▶ **Given records**
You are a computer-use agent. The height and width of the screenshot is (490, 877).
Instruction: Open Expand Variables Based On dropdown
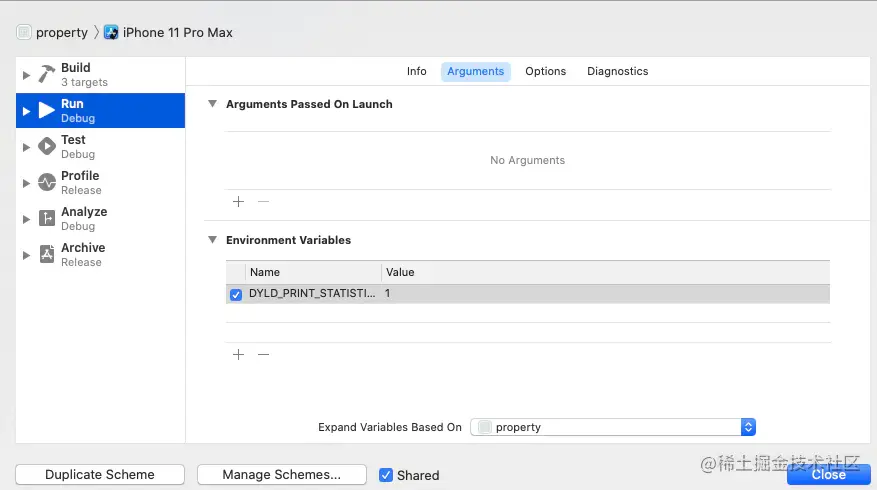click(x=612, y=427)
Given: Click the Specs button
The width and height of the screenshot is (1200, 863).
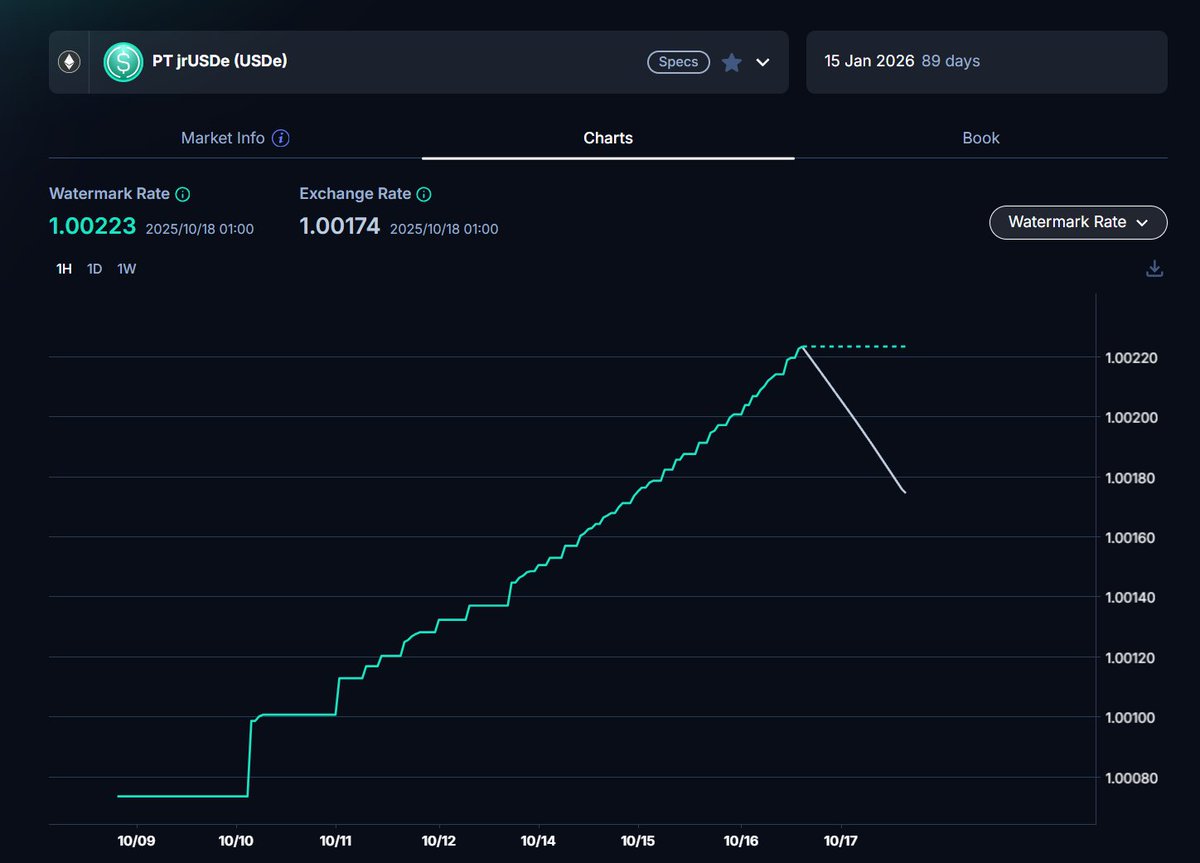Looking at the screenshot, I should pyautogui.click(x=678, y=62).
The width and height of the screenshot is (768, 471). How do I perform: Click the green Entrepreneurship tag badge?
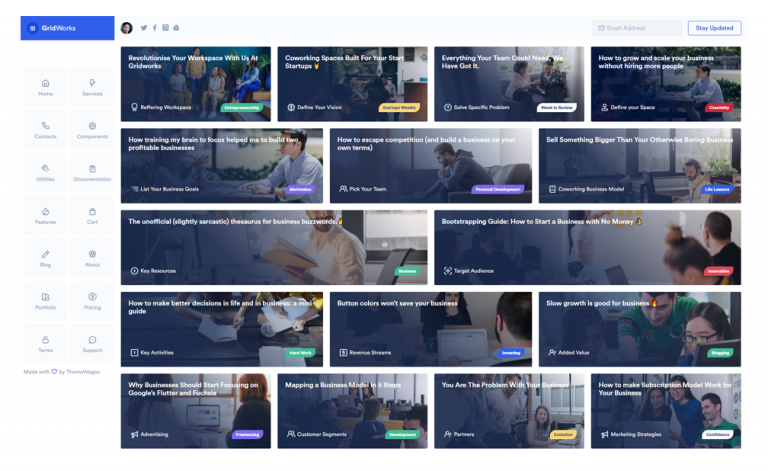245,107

▶ **Requirements**
Convert the lines from the one containing "The width and height of the screenshot is (768, 471)." up to and including the last line into a numbered list, omitting any blank lines. Leave the pictures out of the answer.

▶ **Exercise response**
1. The width and height of the screenshot is (768, 471). How do I perform: Click the green Entrepreneurship tag badge?
2. 245,107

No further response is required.